What you need to produce from the material below is an exact transcription of the lines from the one with "Given: Click the 'Gerenciar Tarefas' link" through the one with "Screen dimensions: 1266x558", both included, and no other line.

DATA PROVIDED:
• • • • • • •

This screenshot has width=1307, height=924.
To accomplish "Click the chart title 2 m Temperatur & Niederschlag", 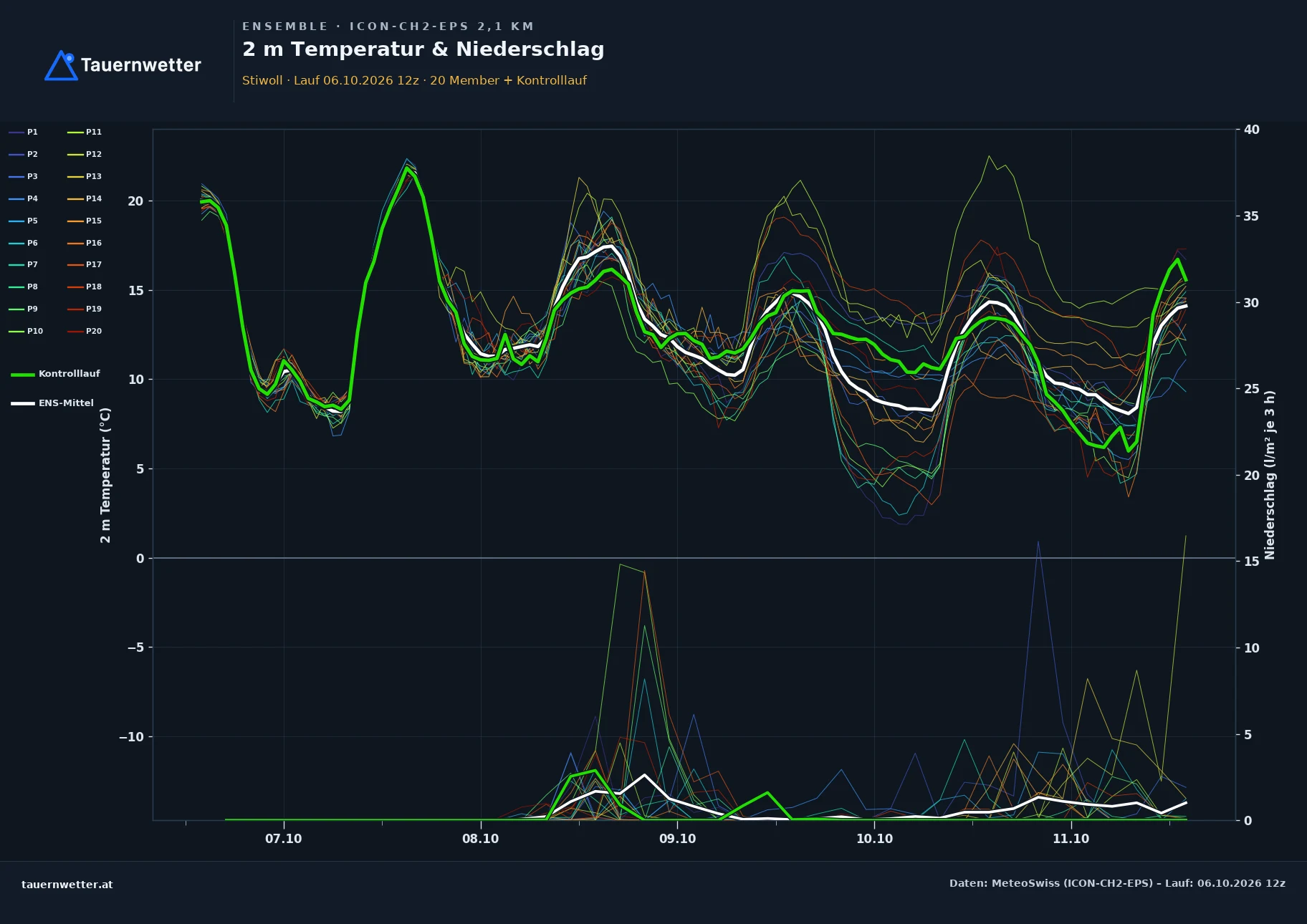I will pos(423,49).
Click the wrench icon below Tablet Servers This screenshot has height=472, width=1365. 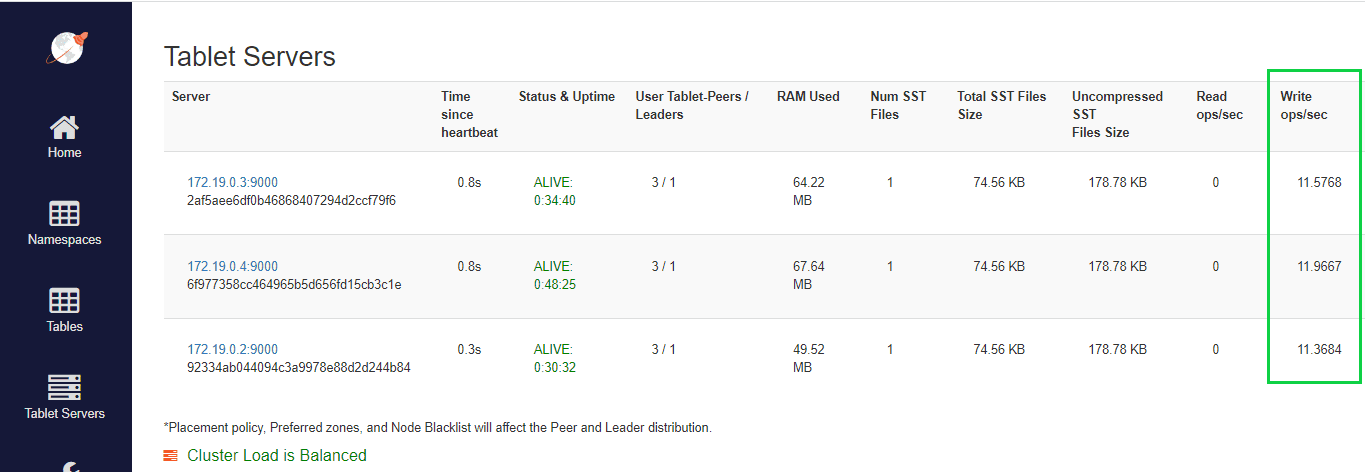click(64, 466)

• • • • • • •

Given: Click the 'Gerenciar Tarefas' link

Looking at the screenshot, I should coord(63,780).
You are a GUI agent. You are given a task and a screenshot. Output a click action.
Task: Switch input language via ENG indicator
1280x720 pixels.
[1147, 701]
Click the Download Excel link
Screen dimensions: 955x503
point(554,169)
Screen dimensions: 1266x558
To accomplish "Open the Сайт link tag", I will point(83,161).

• • • • • • •

EXPECTED OUTPUT:
Given: Click the 'Gerenciar Tarefas' link

Looking at the screenshot, I should coord(63,780).
You are a GUI agent. You are given a task and a screenshot. Output a click action.
Task: Switch input language via ENG indicator
1280x720 pixels.
[1147, 701]
Click the Download Excel link
Screen dimensions: 955x503
point(554,169)
Screen dimensions: 1266x558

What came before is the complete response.